M-ABSA: A Multilingual Dataset for Aspect-Based Sentiment Analysis
Wu, Chengyan, Ma, Bolei, Liu, Yihong, Zhang, Zheyu, Deng, Ningyuan, Li, Yanshu, Chen, Baolan, Zhang, Yi, Plank, Barbara, Xue, Yun
Aspect-based sentiment analysis (ABSA) is a crucial task in information extraction and sentiment analysis, aiming to identify aspects with associated sentiment elements in text. However, existing ABSA datasets are predominantly English-centric, limiting the scope for multilingual evaluation and research. To bridge this gap, we present M-ABSA, a comprehensive dataset spanning 7 domains and 21 languages, making it the most extensive multilingual parallel dataset for ABSA to date. Our primary focus is on triplet extraction, which involves identifying aspect terms, aspect categories, and sentiment polarities. The dataset is constructed through an automatic translation process with human review to ensure quality.

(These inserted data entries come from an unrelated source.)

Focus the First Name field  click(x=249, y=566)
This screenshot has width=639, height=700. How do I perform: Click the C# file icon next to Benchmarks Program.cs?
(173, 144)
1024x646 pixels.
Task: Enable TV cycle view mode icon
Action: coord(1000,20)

We perform extensive experiments using various baselines to assess performance and compatibility on M-ABSA. Our empirical findings highlight that the dataset enables diverse evaluation tasks, such as multilingual and multi-domain transfer learning, and large language model evaluation, underscoring its inclusivity and its potential to drive advancements in multilingual ABSA research.